# What you need to do:
Only the count is needed. Count the lines below with the word "target" in them.

# Exercise input:
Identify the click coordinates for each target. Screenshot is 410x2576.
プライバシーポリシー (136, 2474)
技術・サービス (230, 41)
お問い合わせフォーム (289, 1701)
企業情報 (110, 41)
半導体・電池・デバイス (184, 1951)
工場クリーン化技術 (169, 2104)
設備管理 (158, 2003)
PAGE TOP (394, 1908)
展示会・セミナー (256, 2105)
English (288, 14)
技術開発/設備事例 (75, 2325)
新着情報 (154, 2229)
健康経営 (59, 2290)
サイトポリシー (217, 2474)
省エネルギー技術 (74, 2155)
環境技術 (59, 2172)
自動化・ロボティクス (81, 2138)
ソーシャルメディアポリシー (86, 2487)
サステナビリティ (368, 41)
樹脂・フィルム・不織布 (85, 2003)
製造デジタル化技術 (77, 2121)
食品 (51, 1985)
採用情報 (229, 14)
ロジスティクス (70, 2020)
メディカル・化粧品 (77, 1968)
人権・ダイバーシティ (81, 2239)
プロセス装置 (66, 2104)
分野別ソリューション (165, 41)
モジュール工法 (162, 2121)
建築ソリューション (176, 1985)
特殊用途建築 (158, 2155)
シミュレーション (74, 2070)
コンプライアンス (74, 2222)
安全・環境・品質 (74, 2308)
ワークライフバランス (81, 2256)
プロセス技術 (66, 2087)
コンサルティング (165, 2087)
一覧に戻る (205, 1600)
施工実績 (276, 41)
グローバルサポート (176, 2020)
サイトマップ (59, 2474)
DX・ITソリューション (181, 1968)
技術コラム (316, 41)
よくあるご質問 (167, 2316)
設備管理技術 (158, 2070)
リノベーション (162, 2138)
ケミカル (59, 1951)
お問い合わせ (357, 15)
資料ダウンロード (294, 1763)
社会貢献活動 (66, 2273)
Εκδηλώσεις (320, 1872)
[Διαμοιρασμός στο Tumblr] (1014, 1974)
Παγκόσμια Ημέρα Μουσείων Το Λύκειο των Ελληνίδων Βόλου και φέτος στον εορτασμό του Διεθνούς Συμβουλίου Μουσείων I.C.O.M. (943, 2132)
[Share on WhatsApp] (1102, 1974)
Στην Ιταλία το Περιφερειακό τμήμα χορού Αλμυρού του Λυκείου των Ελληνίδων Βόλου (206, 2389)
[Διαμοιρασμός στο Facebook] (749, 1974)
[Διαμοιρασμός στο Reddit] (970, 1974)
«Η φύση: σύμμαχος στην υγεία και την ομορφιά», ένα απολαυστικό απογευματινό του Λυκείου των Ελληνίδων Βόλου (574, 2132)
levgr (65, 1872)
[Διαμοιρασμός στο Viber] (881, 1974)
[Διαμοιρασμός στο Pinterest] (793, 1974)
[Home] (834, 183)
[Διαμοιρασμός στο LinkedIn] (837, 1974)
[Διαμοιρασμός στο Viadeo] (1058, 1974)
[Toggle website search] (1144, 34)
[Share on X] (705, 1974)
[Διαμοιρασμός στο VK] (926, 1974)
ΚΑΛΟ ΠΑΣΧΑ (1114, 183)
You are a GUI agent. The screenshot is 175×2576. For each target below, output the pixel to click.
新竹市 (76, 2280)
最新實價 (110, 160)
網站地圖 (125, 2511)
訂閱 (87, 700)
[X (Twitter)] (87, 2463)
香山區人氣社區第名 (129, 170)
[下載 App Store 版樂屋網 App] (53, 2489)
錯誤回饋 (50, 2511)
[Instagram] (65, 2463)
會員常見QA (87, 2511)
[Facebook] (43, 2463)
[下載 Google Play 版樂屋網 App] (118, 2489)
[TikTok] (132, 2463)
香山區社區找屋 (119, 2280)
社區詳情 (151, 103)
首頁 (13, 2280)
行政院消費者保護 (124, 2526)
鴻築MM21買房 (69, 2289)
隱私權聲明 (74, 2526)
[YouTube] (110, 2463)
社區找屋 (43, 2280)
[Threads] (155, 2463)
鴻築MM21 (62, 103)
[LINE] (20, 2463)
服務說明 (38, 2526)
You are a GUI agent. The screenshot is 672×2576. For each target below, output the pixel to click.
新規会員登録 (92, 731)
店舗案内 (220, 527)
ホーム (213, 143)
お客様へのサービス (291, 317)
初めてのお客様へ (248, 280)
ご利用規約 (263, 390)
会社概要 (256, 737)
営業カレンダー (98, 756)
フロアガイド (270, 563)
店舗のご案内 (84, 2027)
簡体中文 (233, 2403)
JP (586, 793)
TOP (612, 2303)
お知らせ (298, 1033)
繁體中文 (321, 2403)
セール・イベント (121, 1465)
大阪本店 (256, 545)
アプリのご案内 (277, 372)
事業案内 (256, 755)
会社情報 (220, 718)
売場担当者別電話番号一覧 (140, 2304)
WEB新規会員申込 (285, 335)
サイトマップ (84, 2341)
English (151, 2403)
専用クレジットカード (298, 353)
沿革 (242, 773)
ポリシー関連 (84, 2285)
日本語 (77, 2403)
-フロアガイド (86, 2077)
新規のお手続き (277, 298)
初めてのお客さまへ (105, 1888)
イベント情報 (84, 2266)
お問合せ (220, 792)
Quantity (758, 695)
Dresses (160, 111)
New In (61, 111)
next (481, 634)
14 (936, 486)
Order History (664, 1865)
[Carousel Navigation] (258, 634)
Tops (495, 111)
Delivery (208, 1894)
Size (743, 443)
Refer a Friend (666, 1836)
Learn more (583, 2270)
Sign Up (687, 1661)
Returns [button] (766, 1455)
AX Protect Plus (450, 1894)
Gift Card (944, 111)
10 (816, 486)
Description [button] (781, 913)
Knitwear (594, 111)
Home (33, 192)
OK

# Response below:
3